Supplied material
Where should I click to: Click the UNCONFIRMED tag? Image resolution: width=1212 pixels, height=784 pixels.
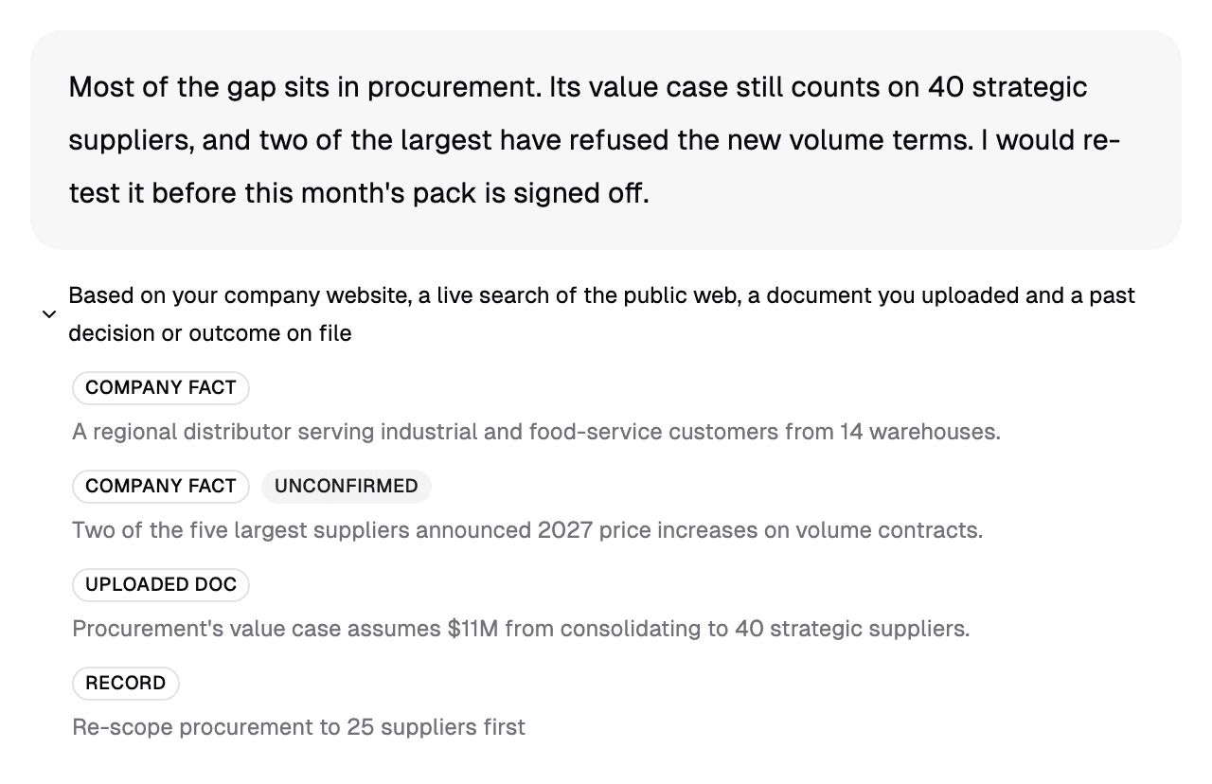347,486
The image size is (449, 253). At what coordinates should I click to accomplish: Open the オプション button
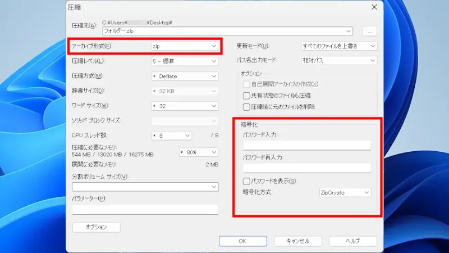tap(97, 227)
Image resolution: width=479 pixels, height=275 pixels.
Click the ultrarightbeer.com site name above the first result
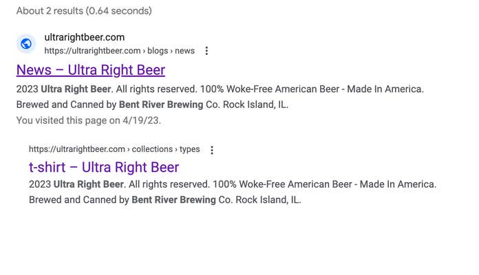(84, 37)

==

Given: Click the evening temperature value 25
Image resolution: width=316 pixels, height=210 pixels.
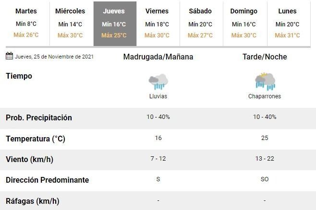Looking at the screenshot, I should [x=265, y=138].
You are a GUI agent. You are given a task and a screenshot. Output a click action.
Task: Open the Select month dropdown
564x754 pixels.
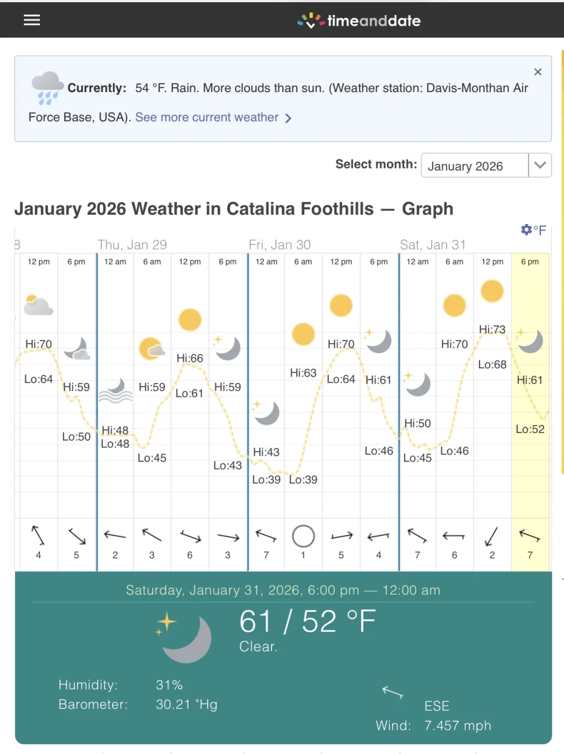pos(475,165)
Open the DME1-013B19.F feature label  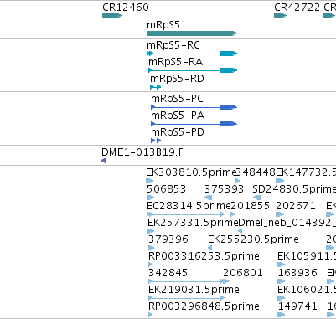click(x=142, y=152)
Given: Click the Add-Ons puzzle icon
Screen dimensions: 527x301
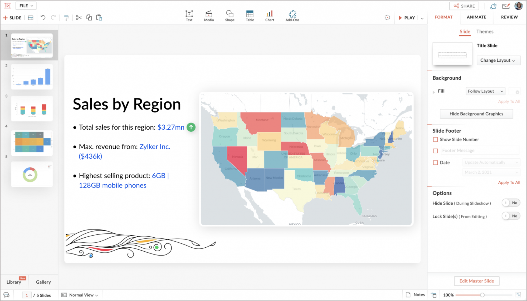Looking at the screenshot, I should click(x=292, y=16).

Problem statement
Please set out the lines from the one with "Given: Click the Add-Ons puzzle icon" through the one with "Looking at the screenshot, I should click(x=292, y=16)." as a numbered list, skipping blank lines and leaving out the pictures.

Answer for this exercise
1. Given: Click the Add-Ons puzzle icon
2. Screen dimensions: 527x301
3. Looking at the screenshot, I should click(x=292, y=16).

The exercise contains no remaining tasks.